Während der Ball in der Bundesliga schon wieder seit einiger Zeit rollt, machen sich derzeit die österreichischen E-Sportler warm und bereiten sich mit "FIFA 20" auf den Start der E-Bundesliga vor. Vor nicht allzu langer Zeit wurde E-Sport noch von vielen als Kinderkram oder als nicht echter Sport bezeichnet. Inzwischen hat es sich zu einem Massenphänomen gemausert. Und auch die österreichischen Clubs mischen mit. 

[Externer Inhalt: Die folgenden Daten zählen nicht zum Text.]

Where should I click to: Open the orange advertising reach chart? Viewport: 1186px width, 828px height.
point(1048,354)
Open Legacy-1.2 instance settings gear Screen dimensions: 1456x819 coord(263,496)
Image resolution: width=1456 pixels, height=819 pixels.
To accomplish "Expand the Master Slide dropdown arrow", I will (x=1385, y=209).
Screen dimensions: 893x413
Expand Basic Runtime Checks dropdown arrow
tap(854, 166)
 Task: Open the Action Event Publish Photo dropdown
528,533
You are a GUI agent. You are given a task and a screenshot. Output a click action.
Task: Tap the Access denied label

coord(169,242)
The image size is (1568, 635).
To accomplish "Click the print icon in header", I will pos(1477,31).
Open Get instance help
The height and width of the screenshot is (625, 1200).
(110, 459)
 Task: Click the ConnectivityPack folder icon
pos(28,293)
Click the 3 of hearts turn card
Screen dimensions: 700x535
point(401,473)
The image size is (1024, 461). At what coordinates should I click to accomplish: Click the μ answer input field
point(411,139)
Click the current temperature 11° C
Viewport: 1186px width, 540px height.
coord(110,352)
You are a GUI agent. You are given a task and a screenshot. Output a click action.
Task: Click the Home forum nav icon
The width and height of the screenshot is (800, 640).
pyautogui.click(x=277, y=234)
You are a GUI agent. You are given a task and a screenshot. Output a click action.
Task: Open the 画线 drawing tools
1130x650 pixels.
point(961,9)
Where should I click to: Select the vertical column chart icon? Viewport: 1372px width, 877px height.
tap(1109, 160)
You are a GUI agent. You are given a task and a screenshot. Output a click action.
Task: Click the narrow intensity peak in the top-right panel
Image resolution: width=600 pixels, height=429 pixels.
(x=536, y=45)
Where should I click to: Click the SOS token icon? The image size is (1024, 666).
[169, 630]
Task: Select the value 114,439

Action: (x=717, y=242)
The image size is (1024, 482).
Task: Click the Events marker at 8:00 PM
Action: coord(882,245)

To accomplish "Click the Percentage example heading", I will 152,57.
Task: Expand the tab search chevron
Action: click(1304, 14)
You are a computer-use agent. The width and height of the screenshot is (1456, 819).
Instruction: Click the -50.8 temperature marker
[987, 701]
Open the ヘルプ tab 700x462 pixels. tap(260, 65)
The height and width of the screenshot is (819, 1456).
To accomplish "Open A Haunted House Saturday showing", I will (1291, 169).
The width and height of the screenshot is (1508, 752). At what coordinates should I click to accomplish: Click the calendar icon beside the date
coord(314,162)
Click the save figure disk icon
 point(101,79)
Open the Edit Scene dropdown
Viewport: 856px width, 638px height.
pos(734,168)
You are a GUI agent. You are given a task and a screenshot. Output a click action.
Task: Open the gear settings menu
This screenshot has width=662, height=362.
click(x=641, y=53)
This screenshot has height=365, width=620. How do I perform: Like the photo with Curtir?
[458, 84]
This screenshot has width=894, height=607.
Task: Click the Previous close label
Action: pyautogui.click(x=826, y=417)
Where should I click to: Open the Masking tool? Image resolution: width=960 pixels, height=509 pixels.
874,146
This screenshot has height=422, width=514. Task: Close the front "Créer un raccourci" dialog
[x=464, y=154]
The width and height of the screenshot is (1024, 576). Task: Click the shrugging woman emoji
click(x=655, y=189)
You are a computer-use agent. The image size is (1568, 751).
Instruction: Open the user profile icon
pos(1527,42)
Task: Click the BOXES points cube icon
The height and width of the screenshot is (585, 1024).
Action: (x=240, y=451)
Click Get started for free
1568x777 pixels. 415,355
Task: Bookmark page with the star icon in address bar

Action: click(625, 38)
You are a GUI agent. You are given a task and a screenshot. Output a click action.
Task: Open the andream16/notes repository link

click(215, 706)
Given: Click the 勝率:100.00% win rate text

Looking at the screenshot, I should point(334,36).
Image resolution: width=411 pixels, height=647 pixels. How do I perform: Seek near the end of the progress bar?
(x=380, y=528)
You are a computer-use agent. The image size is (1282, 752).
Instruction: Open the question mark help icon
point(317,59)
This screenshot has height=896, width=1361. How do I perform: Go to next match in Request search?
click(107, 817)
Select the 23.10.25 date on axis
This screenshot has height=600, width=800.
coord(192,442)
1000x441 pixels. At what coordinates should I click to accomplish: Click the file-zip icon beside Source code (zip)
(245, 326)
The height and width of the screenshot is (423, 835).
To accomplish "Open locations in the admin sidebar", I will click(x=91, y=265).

Während das erste Videospiel-Turnier 1972 mit den Intergalactic Spacewar Olympics am Campus der Stanford University noch mit einem Jahres-Abonnement des Musikmagazins "Rolling Stone" als Hauptpreis lockte, geht es heutzutage um richtig viel Geld. Schaut man beispielsweise zum FIFA Interactive World Cup, kurz: FIWC, dann nehmen dort teilweise über zwei Millionen Spieler teil und kämpfen um ein Preisgeld von 200.000 US-Dollar und mehr. Da kann die E-Bundesliga natürlich nicht mithalten – Manuel Niedermayr, der Sieger der letzten Saison, durfte aber immerhin 5.000 Euro mit nach Hause nehmen.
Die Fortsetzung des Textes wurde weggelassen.